* WORK ITEM *
Only one stretch of the listing below is wanted. Give it again exactly, from the line with "You are a GUI agent. The screenshot is 1327×2576." through the line with "Learn more (1178, 2497)".
ENTRIES SUPPLIED: Begin
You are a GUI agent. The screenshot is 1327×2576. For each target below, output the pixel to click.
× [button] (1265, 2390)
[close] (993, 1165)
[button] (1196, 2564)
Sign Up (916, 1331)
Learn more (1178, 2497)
ENTRIES SUPPLIED: End
ENTRIES SUPPLIED: Begin
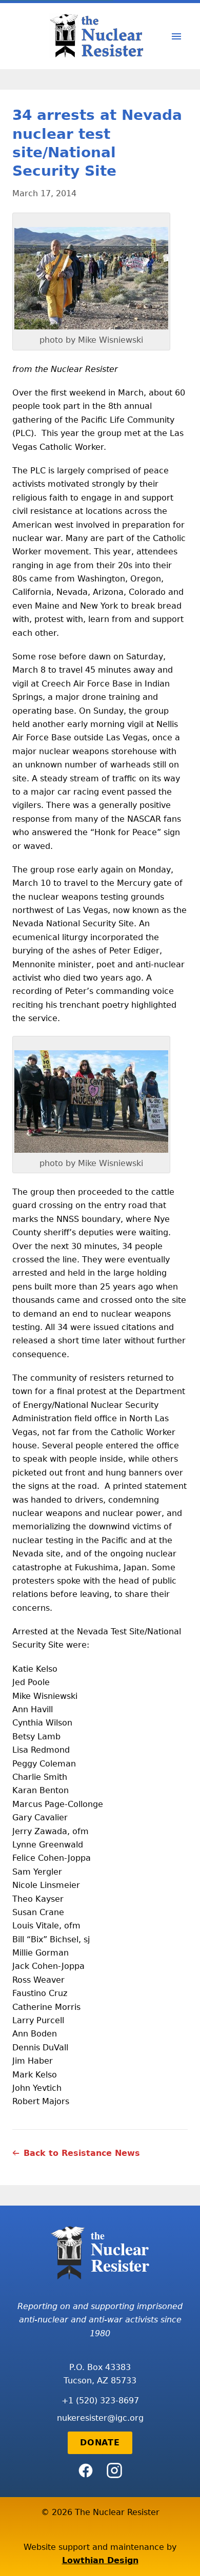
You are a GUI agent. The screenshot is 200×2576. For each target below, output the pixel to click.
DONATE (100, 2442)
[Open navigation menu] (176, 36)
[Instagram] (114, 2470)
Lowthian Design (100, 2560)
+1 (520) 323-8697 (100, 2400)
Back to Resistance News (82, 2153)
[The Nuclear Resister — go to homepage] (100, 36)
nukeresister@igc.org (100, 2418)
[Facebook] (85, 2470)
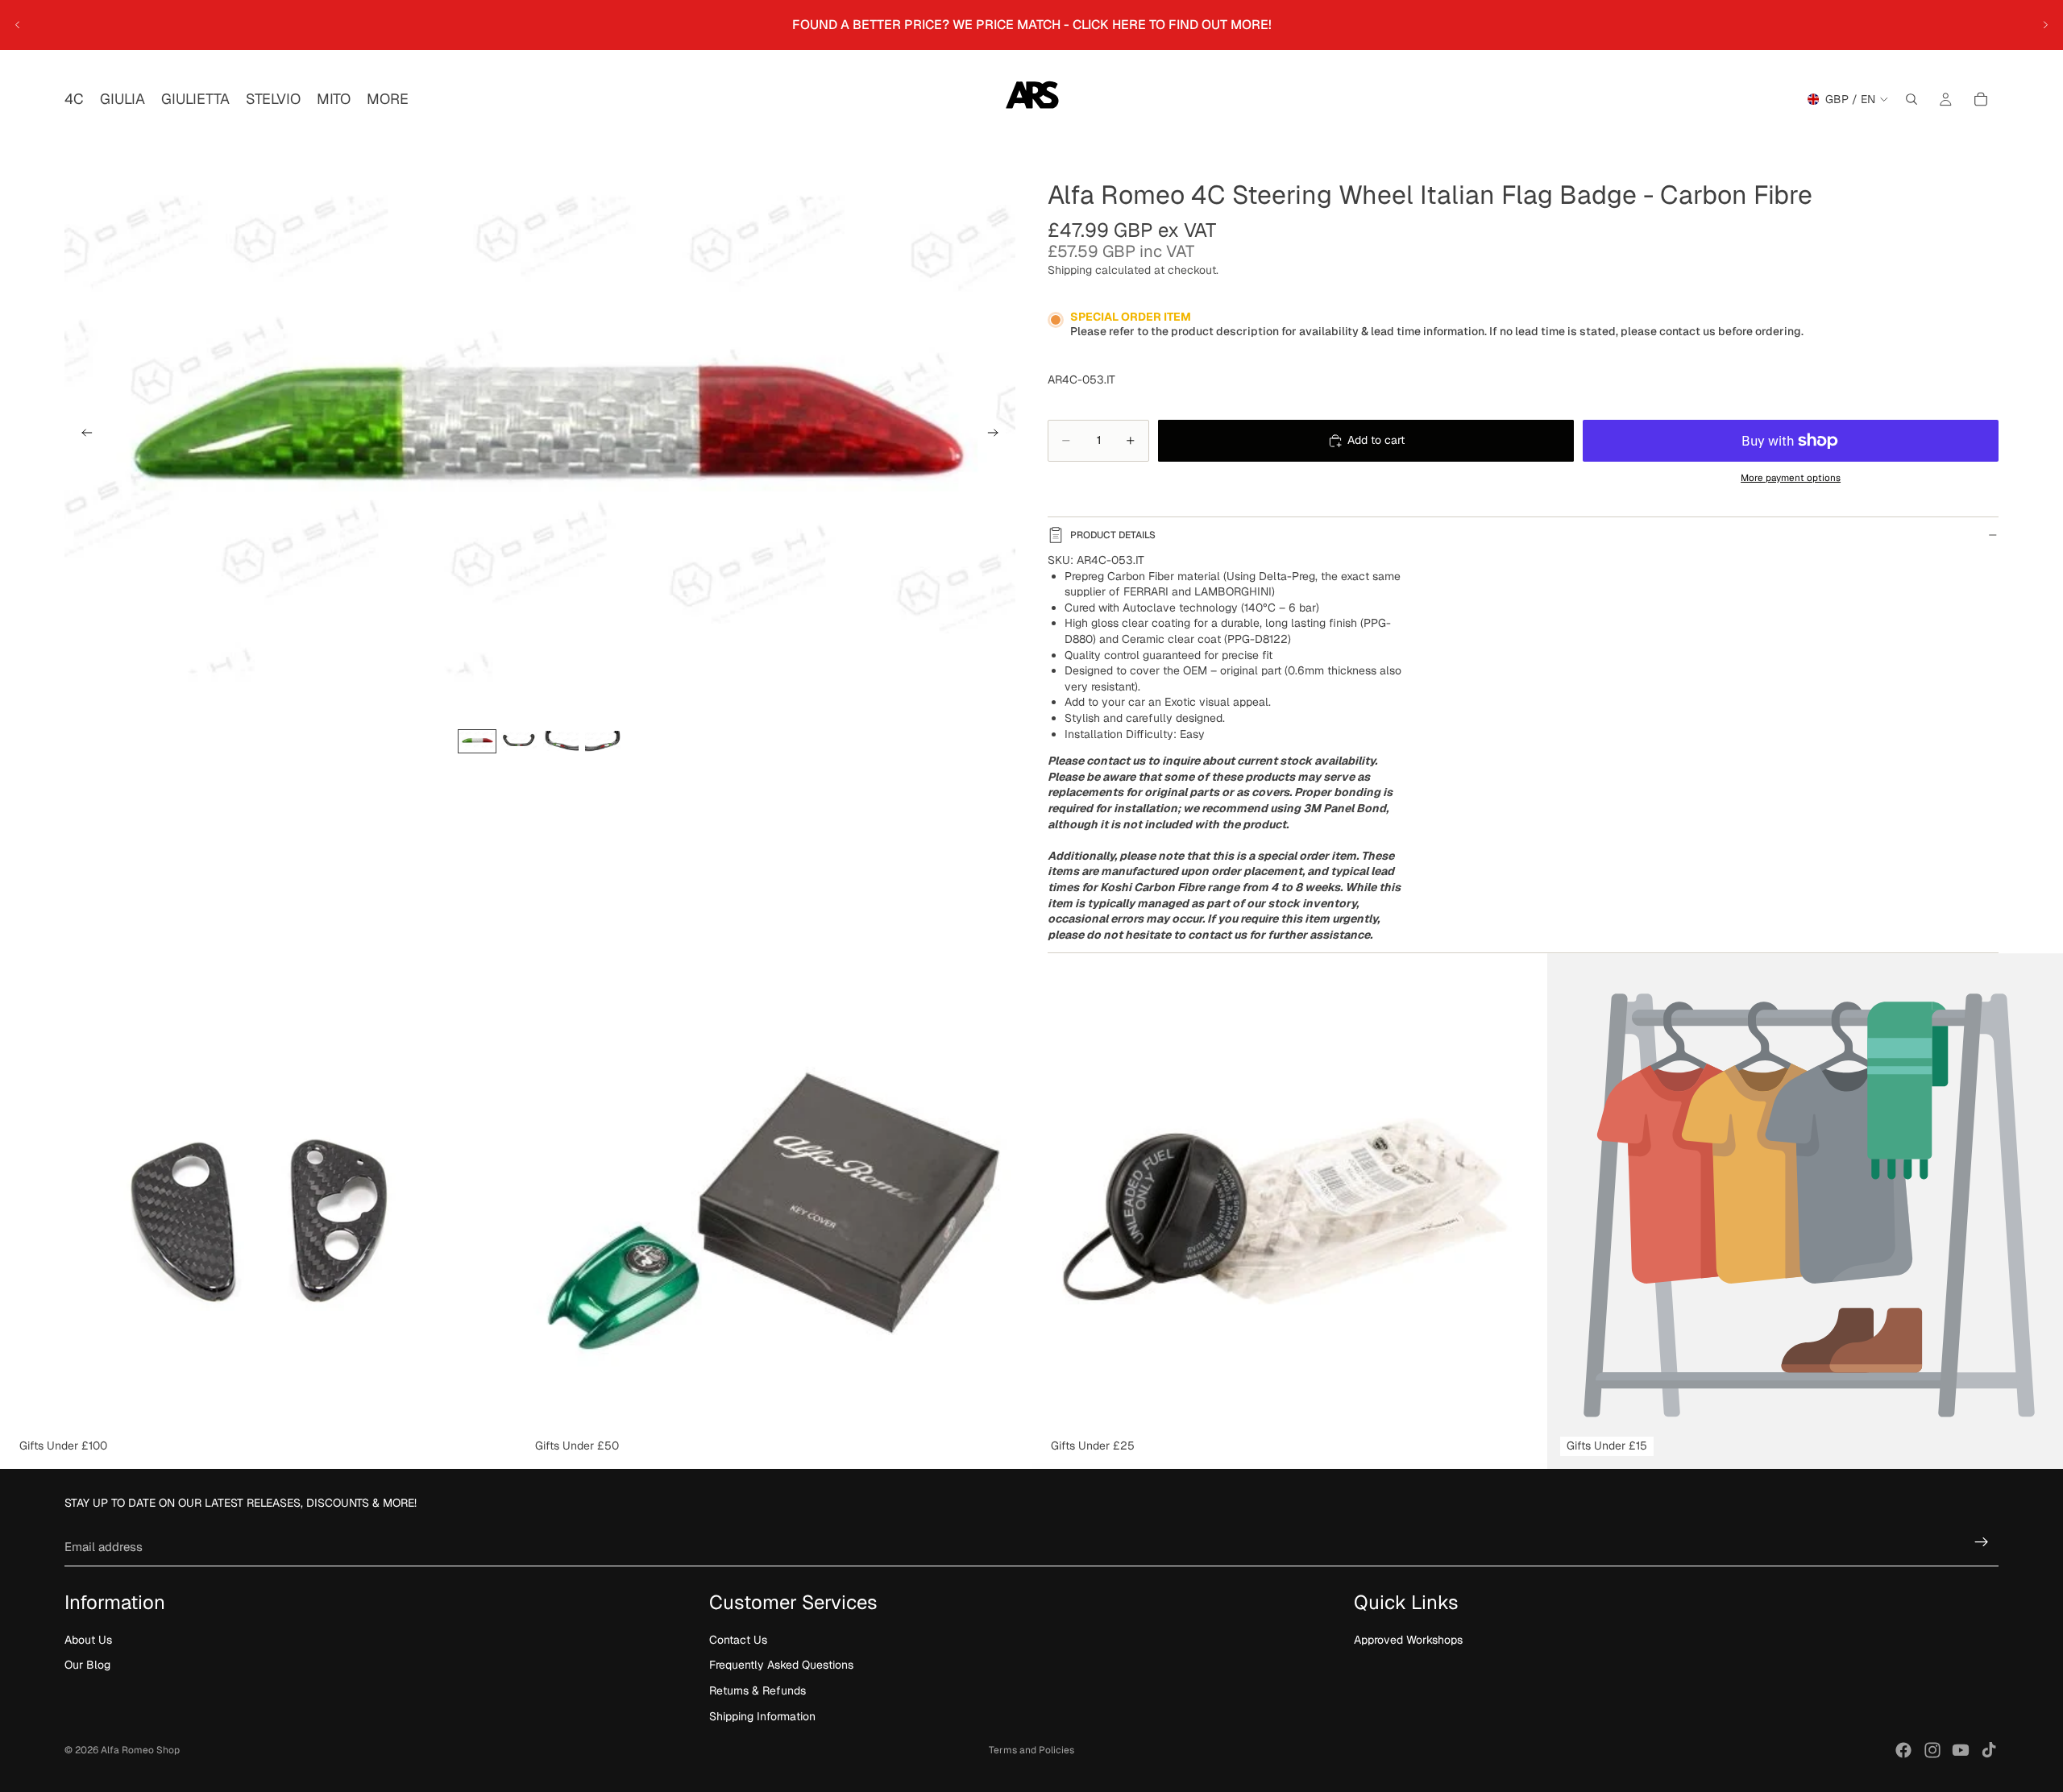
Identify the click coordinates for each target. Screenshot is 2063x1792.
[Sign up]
ENTRIES SUPPLIED: End
* OUTPUT FOR THIS EXERCISE *
You are a GUI agent. The screenshot is 1327×2576. For each target below, output the pixel to click.
× [button] (1265, 2390)
[close] (993, 1165)
[button] (1196, 2564)
Sign Up (916, 1331)
Learn more (1178, 2497)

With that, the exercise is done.